Task item: Among the entries below, one line contains "Вопрос-ответ (55, 386)" and another contains "Люди (39, 417)". Transcribe those two lines and every line between them, exactly.

(Material for the task Opens)

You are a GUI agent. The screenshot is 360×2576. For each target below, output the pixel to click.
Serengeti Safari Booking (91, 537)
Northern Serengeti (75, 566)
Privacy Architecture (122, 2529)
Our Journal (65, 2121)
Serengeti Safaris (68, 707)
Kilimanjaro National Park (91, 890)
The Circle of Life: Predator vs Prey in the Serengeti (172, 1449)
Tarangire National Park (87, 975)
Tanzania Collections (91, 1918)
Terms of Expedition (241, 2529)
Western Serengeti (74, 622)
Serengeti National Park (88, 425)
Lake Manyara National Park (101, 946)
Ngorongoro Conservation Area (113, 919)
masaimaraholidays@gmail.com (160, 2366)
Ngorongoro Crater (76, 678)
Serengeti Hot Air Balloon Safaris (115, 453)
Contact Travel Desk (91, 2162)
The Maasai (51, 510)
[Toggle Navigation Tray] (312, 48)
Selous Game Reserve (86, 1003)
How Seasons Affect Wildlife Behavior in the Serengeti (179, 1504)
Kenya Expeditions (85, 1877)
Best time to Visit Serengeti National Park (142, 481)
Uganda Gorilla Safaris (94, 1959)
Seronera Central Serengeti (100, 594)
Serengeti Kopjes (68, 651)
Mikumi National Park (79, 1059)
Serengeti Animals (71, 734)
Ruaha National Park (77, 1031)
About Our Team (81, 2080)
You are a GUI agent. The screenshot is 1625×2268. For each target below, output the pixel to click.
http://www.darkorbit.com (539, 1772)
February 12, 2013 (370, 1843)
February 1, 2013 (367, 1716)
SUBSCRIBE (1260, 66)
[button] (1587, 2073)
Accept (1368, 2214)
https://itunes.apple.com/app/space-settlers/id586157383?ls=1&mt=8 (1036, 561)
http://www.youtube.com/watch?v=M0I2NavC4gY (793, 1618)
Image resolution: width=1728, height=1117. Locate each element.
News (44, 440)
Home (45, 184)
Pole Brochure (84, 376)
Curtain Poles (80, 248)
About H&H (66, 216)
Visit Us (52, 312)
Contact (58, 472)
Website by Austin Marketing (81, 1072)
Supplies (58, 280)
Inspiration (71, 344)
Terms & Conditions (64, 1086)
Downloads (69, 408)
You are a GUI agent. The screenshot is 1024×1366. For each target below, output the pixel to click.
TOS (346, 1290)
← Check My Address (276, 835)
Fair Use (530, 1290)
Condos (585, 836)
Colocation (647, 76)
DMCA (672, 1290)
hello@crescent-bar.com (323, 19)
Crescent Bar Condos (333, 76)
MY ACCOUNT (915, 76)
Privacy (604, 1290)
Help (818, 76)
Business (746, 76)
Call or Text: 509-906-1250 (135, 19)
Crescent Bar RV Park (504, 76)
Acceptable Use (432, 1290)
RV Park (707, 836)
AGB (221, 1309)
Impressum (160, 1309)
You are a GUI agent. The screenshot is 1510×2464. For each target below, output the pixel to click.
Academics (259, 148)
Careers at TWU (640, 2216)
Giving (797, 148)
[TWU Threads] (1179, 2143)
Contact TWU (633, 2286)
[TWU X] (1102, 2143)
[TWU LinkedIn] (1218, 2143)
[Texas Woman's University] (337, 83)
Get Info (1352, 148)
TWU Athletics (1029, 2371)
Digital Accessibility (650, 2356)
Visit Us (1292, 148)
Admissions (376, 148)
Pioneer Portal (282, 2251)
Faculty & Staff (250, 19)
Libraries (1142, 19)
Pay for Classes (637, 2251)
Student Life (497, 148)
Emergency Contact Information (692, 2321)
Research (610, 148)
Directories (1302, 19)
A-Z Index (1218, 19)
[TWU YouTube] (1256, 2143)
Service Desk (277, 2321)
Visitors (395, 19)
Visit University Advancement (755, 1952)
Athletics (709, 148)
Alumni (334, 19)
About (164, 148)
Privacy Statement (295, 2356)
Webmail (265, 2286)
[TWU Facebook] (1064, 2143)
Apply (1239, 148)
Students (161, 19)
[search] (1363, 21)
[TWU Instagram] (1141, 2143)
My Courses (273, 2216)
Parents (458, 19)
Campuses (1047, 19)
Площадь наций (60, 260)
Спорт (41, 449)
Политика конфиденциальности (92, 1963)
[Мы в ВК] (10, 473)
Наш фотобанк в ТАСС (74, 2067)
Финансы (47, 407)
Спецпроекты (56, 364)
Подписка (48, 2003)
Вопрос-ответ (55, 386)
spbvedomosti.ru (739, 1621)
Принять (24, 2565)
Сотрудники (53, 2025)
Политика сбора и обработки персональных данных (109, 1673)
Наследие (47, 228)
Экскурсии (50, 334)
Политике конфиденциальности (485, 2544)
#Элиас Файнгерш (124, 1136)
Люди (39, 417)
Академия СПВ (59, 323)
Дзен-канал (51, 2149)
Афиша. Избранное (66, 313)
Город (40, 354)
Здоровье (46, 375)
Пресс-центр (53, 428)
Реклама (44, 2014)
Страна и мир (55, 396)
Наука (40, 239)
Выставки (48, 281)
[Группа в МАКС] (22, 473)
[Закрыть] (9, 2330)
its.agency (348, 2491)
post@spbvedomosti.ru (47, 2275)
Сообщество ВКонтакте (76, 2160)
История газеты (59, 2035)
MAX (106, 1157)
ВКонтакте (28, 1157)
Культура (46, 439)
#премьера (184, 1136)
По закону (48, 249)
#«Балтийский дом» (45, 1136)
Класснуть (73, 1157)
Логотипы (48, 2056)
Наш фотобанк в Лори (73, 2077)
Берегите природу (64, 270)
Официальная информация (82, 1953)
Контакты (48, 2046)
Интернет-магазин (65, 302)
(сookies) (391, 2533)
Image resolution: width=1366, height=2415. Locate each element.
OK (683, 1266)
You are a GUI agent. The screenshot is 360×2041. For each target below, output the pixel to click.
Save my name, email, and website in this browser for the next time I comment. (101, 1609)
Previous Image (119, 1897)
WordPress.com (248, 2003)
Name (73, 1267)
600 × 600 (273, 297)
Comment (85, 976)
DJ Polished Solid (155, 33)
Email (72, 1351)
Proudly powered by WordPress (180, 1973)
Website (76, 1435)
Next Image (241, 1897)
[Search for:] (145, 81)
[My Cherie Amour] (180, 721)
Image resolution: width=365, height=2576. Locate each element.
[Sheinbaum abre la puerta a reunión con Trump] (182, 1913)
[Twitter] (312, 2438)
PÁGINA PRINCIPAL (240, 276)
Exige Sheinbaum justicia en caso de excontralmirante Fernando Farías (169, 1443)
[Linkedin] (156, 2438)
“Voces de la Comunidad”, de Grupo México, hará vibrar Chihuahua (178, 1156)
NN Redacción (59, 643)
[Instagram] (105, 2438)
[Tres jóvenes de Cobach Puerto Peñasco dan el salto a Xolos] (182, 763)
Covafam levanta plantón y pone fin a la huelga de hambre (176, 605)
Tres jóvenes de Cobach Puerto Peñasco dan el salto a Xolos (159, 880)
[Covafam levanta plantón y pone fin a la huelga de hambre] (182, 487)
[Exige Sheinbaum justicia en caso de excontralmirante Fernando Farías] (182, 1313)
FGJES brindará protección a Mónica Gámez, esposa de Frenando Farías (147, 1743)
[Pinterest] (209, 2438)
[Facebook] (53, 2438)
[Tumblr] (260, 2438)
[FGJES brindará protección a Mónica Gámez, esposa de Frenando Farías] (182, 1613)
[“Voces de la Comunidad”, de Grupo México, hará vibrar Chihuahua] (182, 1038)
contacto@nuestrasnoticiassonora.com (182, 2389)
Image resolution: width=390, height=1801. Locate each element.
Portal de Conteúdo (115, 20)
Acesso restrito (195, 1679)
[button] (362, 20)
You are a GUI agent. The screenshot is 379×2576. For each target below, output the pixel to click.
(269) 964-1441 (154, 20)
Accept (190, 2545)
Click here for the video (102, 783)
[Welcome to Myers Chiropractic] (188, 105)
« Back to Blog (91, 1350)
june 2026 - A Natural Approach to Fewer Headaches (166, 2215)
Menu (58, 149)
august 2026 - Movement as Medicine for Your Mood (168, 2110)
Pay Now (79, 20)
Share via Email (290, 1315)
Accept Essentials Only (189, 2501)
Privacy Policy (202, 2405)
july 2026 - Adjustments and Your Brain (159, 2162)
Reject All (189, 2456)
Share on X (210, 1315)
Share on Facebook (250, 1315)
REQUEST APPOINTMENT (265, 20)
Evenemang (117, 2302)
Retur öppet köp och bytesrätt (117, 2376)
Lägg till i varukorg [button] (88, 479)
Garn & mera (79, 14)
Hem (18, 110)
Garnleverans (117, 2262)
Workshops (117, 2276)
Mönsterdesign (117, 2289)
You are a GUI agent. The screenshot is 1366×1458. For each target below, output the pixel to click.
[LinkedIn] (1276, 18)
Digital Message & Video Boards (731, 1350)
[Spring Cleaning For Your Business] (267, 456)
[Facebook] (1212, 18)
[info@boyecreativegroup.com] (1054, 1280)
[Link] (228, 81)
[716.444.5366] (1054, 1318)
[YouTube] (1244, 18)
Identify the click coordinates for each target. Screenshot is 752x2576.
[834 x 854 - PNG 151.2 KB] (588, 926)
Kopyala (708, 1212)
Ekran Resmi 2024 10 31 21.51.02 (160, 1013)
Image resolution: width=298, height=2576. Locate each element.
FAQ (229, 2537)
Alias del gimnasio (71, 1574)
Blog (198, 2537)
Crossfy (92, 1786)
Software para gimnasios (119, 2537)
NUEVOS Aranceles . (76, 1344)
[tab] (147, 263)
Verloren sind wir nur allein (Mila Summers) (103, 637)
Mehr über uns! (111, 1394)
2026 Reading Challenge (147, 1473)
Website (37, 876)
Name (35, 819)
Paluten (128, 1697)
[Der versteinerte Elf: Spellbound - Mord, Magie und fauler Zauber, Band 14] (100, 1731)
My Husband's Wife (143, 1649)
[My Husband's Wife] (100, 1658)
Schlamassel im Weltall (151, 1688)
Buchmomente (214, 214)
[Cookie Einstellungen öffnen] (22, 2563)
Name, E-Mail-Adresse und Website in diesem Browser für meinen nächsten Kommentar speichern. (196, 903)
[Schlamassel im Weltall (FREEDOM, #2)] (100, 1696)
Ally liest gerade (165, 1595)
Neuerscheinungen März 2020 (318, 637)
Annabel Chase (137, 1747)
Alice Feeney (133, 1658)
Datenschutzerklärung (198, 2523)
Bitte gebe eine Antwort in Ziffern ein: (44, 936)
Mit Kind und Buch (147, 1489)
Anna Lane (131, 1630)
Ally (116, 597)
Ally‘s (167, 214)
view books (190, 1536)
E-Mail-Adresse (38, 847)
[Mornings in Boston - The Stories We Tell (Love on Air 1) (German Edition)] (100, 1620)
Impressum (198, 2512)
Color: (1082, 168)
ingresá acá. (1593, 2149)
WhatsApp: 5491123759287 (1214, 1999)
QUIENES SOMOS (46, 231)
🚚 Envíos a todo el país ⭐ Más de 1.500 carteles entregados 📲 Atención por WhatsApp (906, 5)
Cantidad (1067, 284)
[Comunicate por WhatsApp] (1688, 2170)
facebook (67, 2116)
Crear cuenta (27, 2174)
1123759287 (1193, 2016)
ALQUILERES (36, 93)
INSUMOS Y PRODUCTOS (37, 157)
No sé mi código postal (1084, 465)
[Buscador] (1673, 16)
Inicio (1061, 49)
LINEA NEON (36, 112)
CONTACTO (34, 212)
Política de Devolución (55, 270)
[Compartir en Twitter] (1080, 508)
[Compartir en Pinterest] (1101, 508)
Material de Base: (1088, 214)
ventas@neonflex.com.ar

(Material for the task Closes)

Written answer:
Вопрос-ответ (55, 386)
spbvedomosti.ru (739, 1621)
Принять (24, 2565)
Сотрудники (53, 2025)
Политика сбора и обработки персональных данных (109, 1673)
Наследие (47, 228)
Экскурсии (50, 334)
Политике конфиденциальности (485, 2544)
#Элиас Файнгерш (124, 1136)
Люди (39, 417)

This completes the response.